Did you know that many Cities, Towns and Counties have tree ordinances? Some have view and sunlight ordinances too. All the rules are particular to the location, but they most often call for a permit to cut down trees of a certain size, type or number. If you want to cut down one of the "desirable" trees in your town (say a redwood in Mill Valley or an oak in many places), you usually will need an arborist's report, giving your reasons, such as disease or decay. Use this handy site for finding your town's ordinance.
Sometimes, there will be hearings and your neighbors may speak out. When, as in the last post on this blog, someone wants to cut a heritage oak for construction, where those trees are protected, that might not be a good enough reason. Especially if the neighbors cry foul.
On the other hand, if you have an "undesirable" tree, such as Eucalyptus just about anywhere, acacia or fast growing pines or cypress (note, if you live on the Monterey Peninsula, proceed with caution if you want to cut a native Monterey cypress), your neighbors may cheer. They may even press the Town fathers to make you take down these trees if there is a threat of their falling on their property.
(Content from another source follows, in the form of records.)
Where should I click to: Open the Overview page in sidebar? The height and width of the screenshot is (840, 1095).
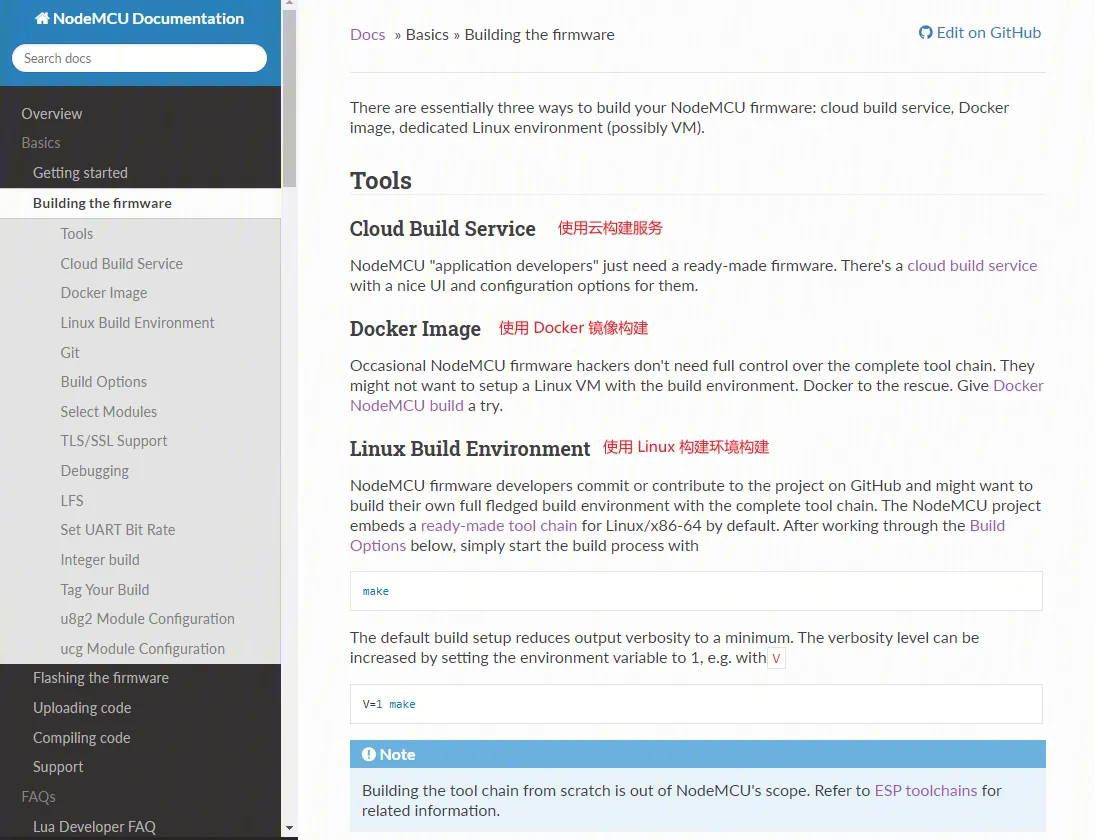[x=52, y=114]
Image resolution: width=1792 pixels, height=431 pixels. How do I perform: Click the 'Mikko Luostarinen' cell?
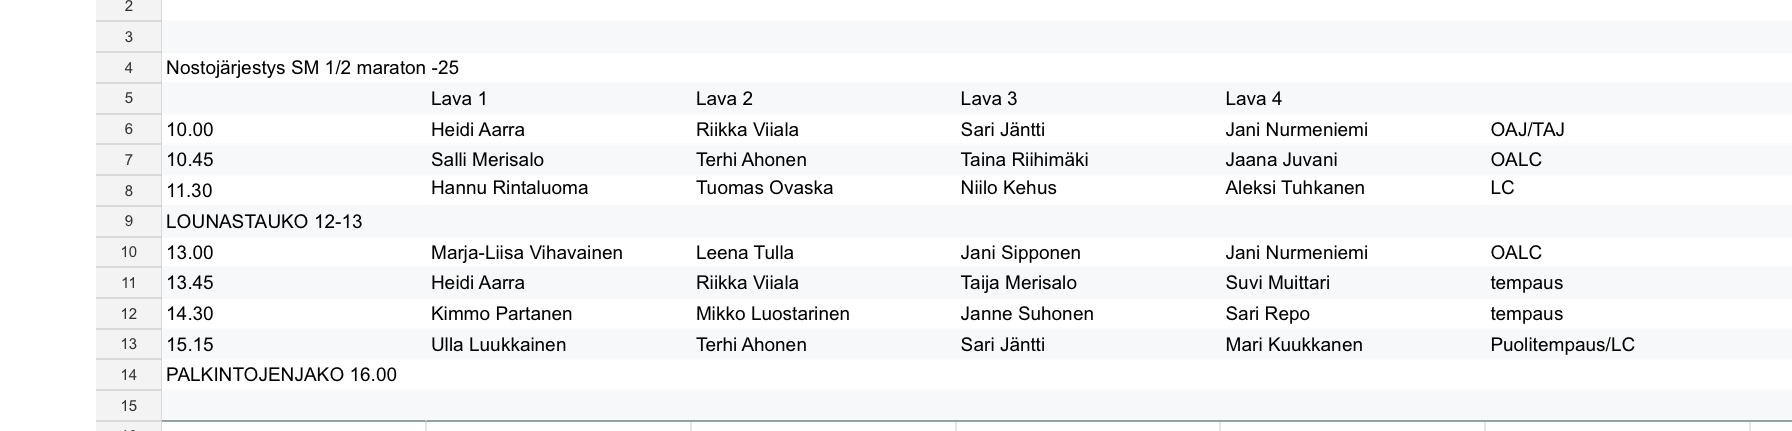tap(772, 314)
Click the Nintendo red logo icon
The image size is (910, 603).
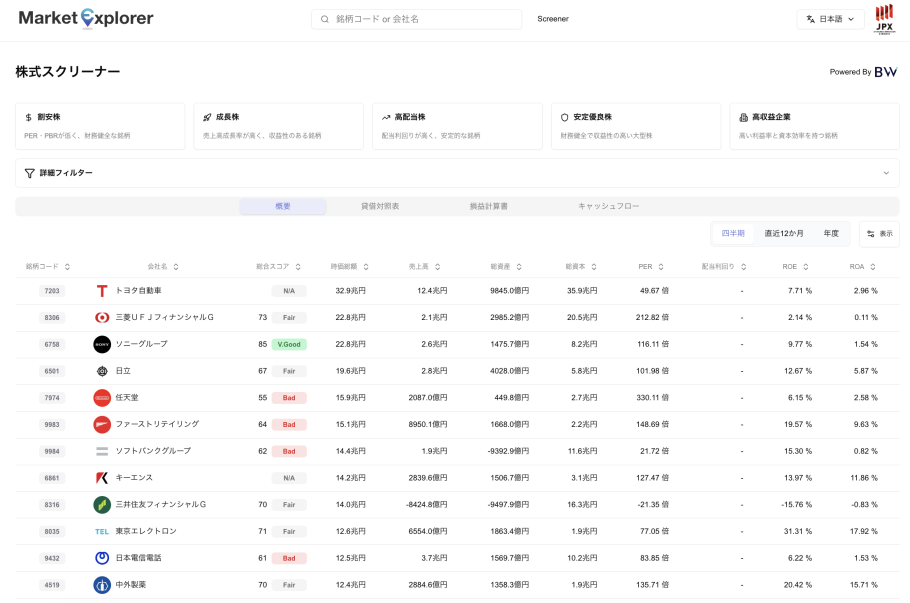click(102, 398)
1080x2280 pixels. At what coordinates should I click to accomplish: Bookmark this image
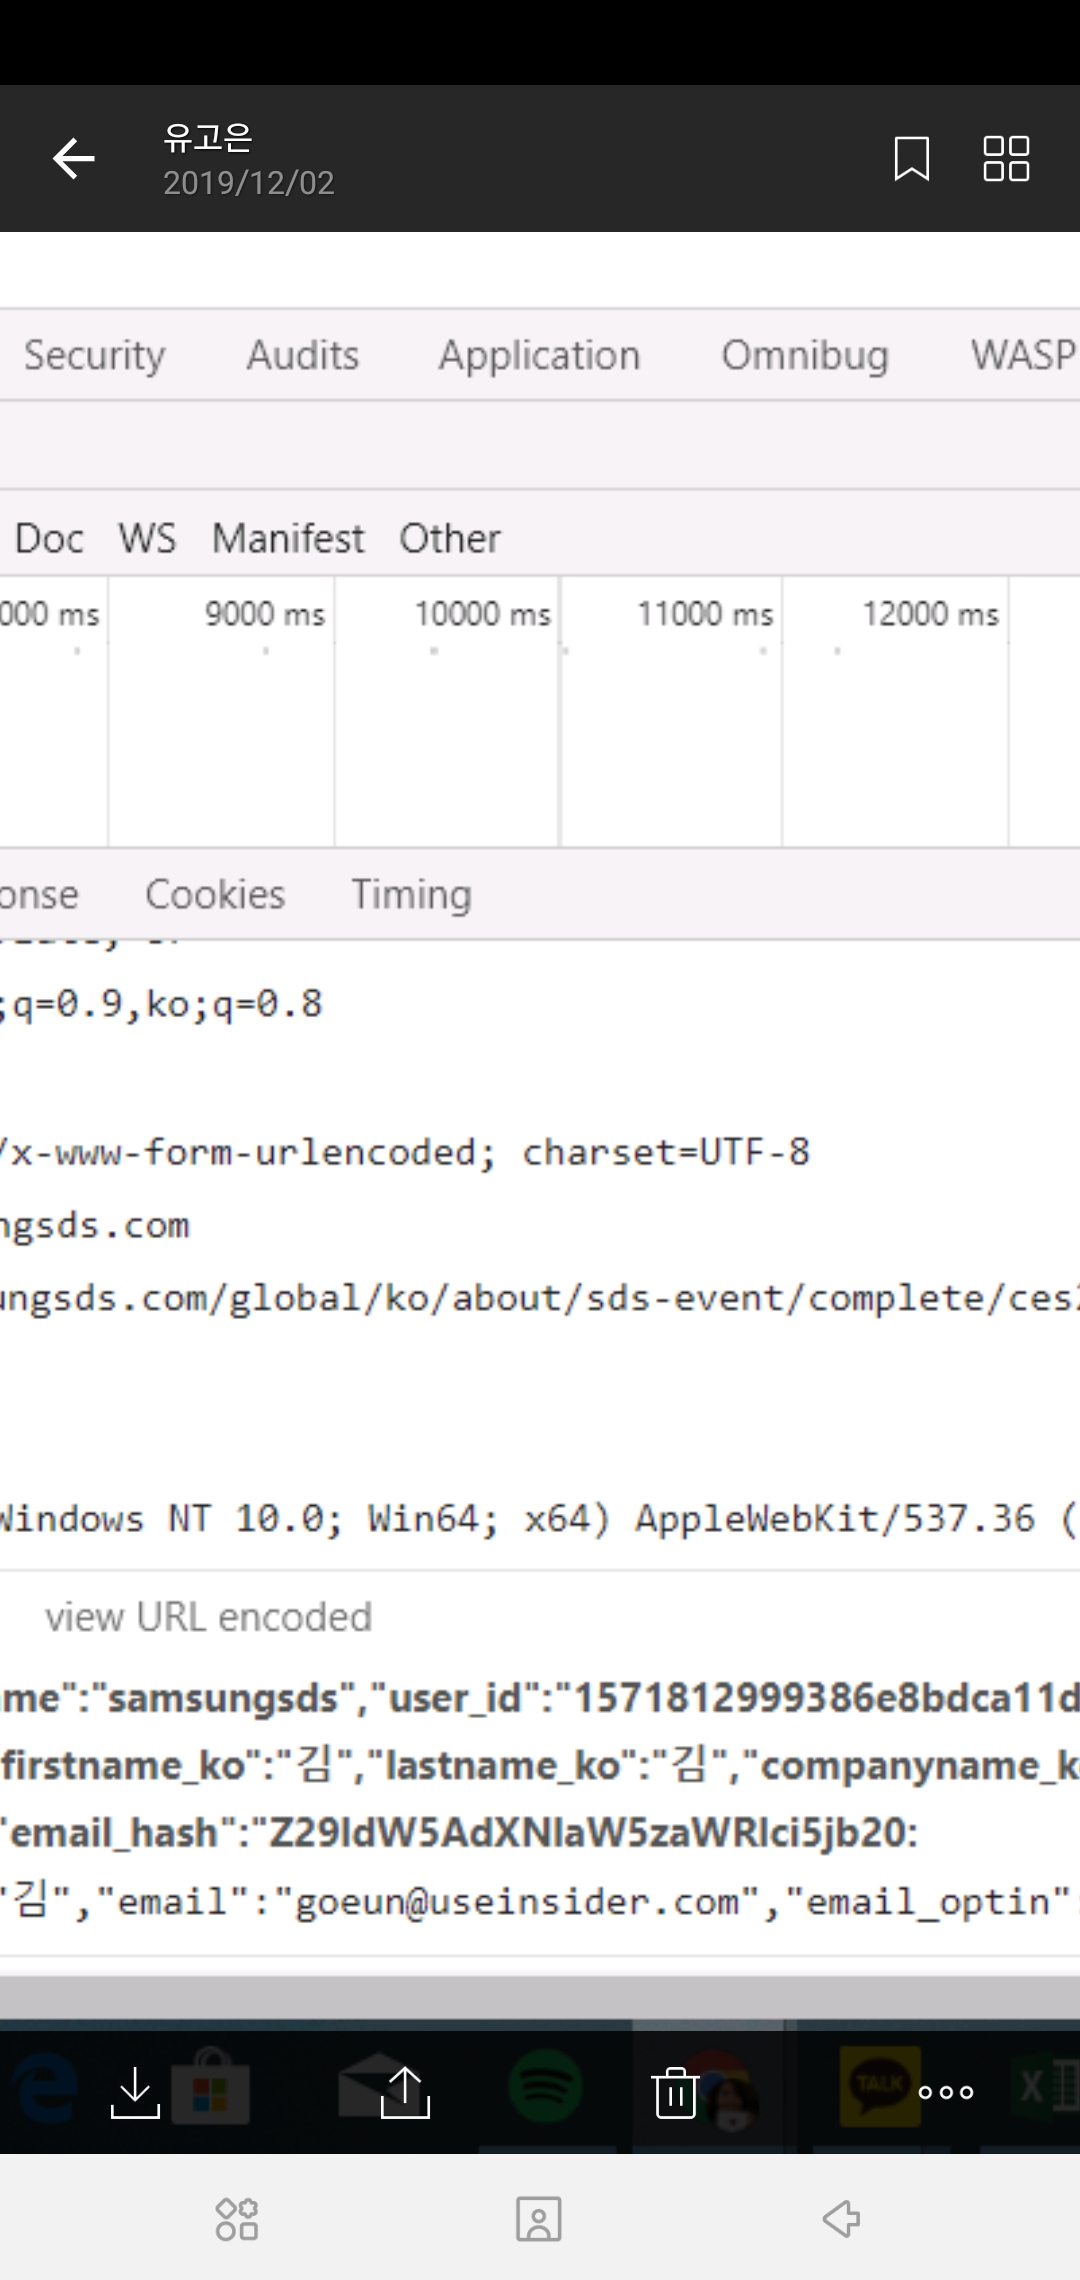(x=911, y=159)
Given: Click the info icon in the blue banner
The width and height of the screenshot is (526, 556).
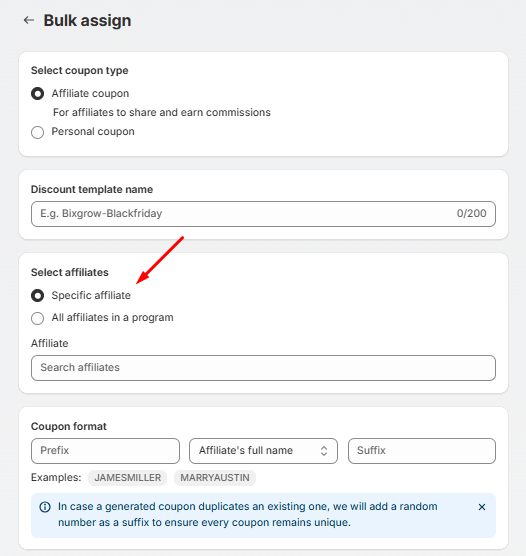Looking at the screenshot, I should pos(45,507).
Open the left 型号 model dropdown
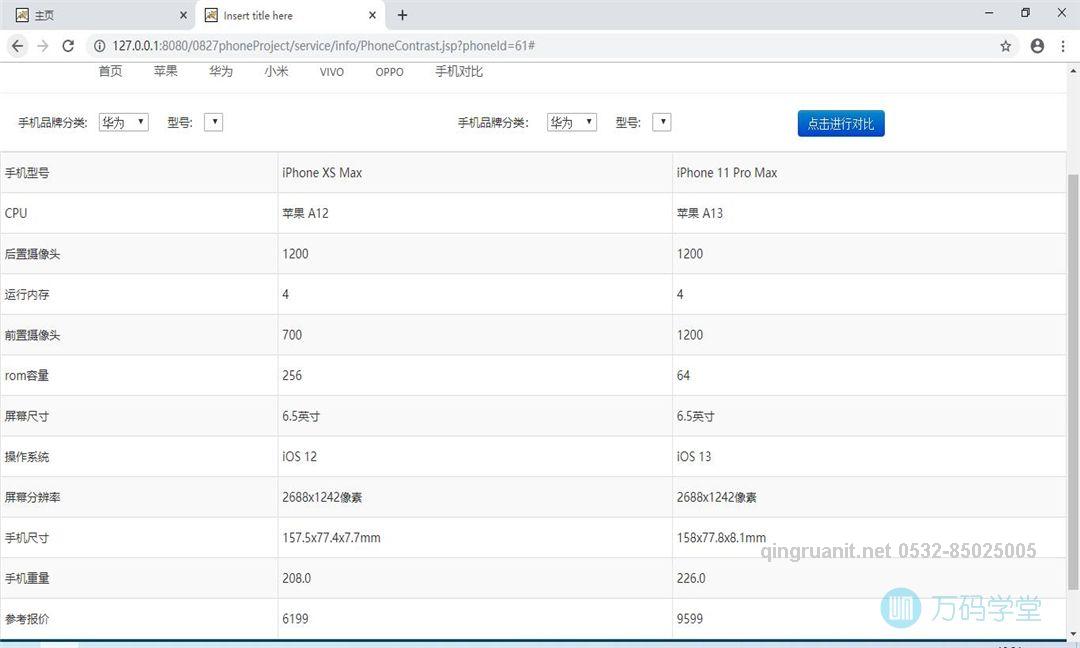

I recently had a case where an almost entirely dead tree of the "undesirable" type loomed over my client's house, making her fear to be in her own backyard. A certified tree risk assessor deemed it a hazard, but it took a judge, and a stern warning about contempt of court, to get the tree down.
This is a costly way to proceed. If your neighbor's tree is a threat to your well-being, make sure the threat is real, talk to your neighbor about it, know what the law says in your Town and consider mediation before bringing in the legal guns.